Dopo che per mesi i sedicenti "laici" ci hanno scassato i maroni con gli interventi della Chiesa nella vita politica (apriti cielo), un giornaletto fazioso ci regala questa bella pagina di giornalismo.
Un giornalista dell'Espresso si finge un credente che deve ricevere l'assoluzione, e va in Chiesa per porre ai sacerdoti domande scottanti sui temi etici. "Padre, ho intenzione di far fare un aborto a mia moglie che aspetta un figlio down". "Padre, io uso il preservativo". "Padre, ho praticato un'eutanasia". Obiettivo: rilevare se nelle risposte dei sacerdoti ci sia un'incongruenza con il magistero della Chiesa, onde accreditare gli interlocutori più ben accetti a sinistra. Qualcosa che da qualcuno di recente è stata giustamente indicato come la ricerca dell'anti-Ratzinger.

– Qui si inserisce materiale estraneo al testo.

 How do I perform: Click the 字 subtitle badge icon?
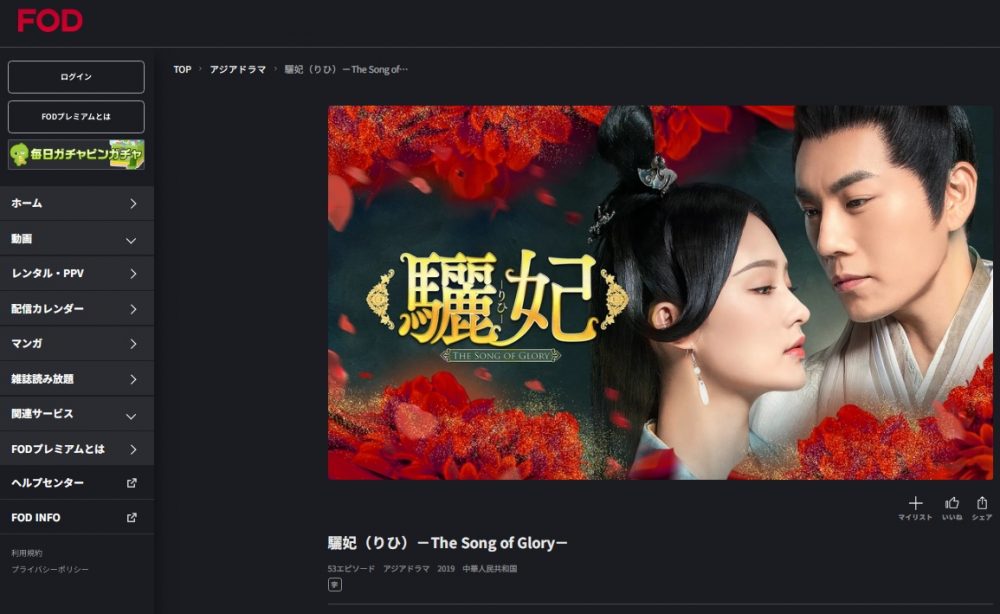[335, 585]
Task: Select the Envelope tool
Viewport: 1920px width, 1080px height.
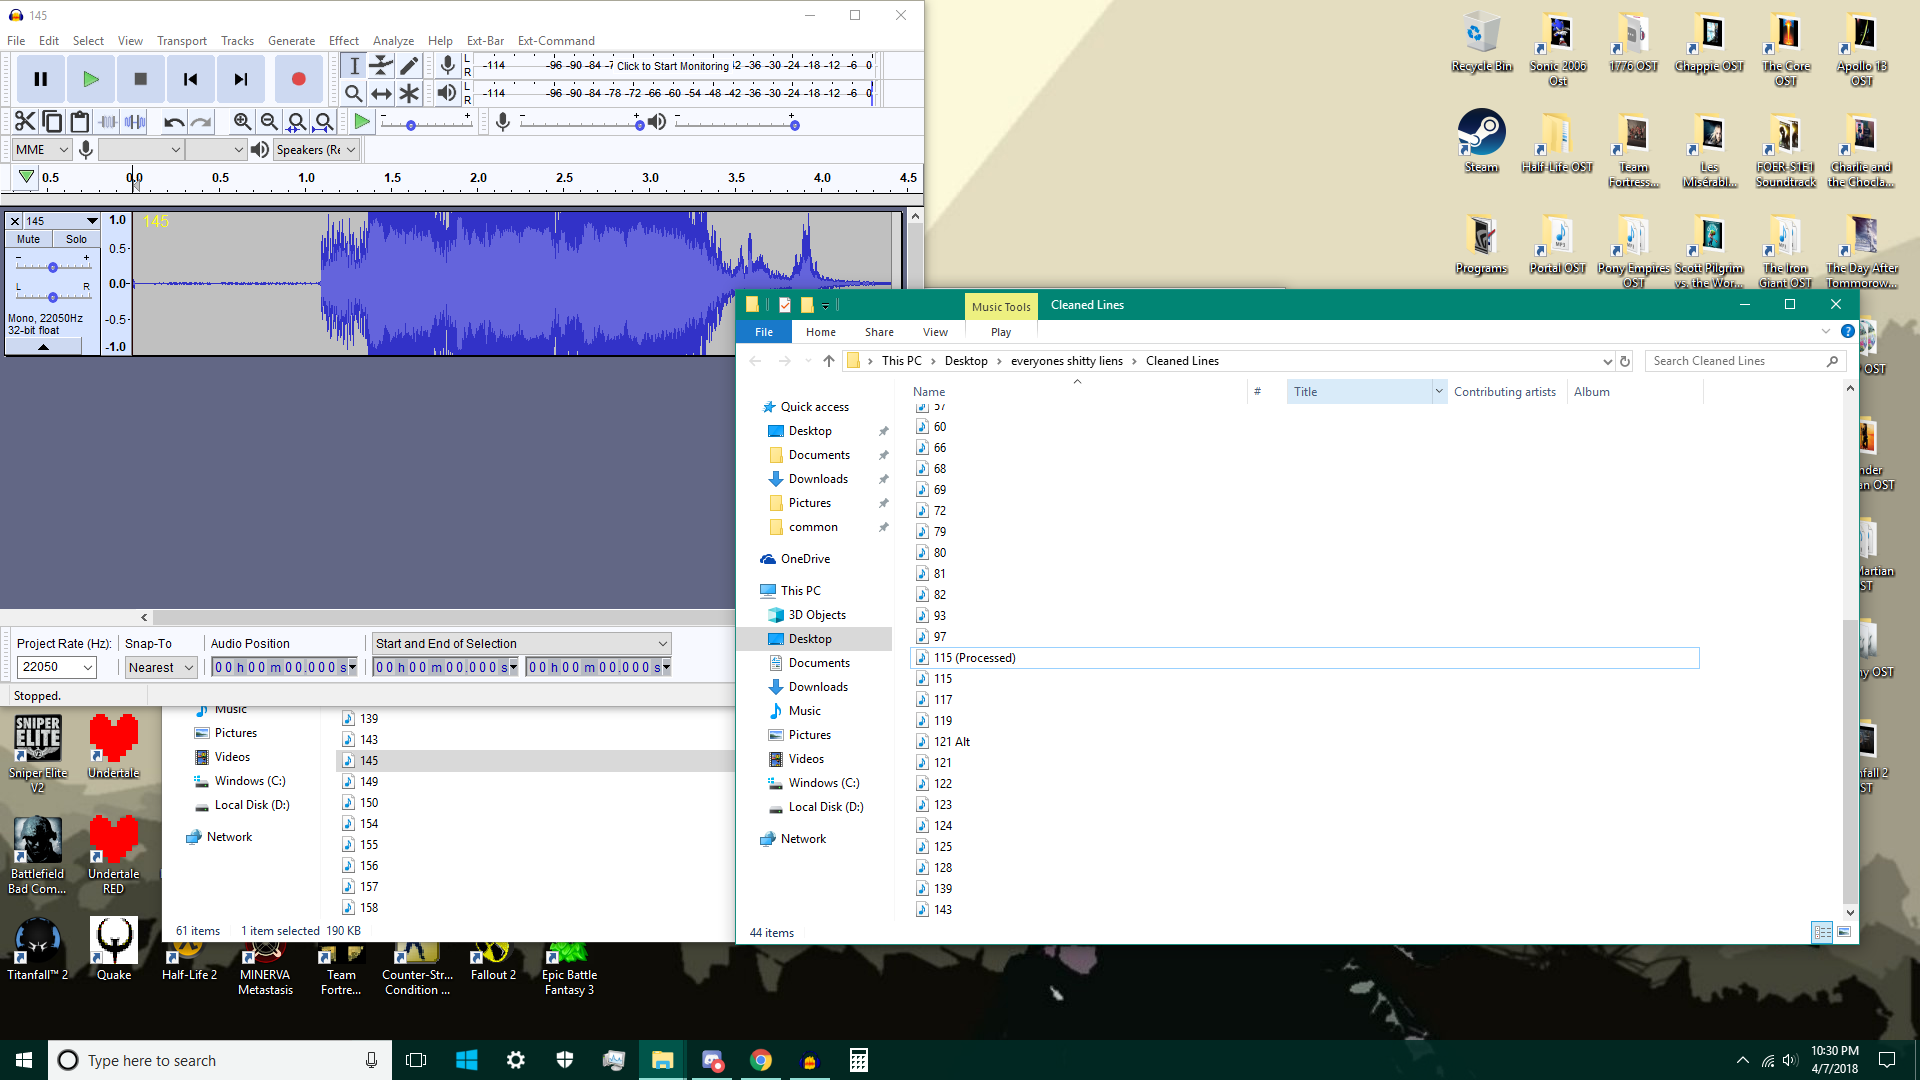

Ho l'impressione che i fautori del laicismo, stavolta abbiano non solo fatto un'operazione che laica non è, ed è anzi viziata da infamia. Ma hanno anche toppato comunicativamente, perché hanno abbandonato il leit-motiv buonista e hanno assunto su di sé il ruolo di irrispettosi della dignità religiosa cristiana. Oltre a una codardia e a una vigliaccheria senza limiti, perché io sfido i grandi giornalisti dell'Espresso a fare altrettanto con gli islamici. Eh, no: chè mica son fessi, sanno che rischierebbero la salmanrushdizzazione. Un'azione di questo tipo mi disgusta, e sono contento che dall'inchiesta emerga come il sacerdozio della Chiesa spesso assume la posizione di chi è umano e comprensivo, nel messaggio di Gesù del perdono universale e dell'amore caritatevole, di fronte alla ennesima provocazione ignobile ed ignorante. E che, si badi bene, pretende di partire avendo in mano la bandiera della laicità, della tolleranza e del diritto civile. Io sono disposto a difendere la mia visione del mondo con le unghie e con i denti, e non permetterò a questi manigoldi di utilizzare la loro forza mediatica per accreditare una visione distorta e approssimativa della laicità.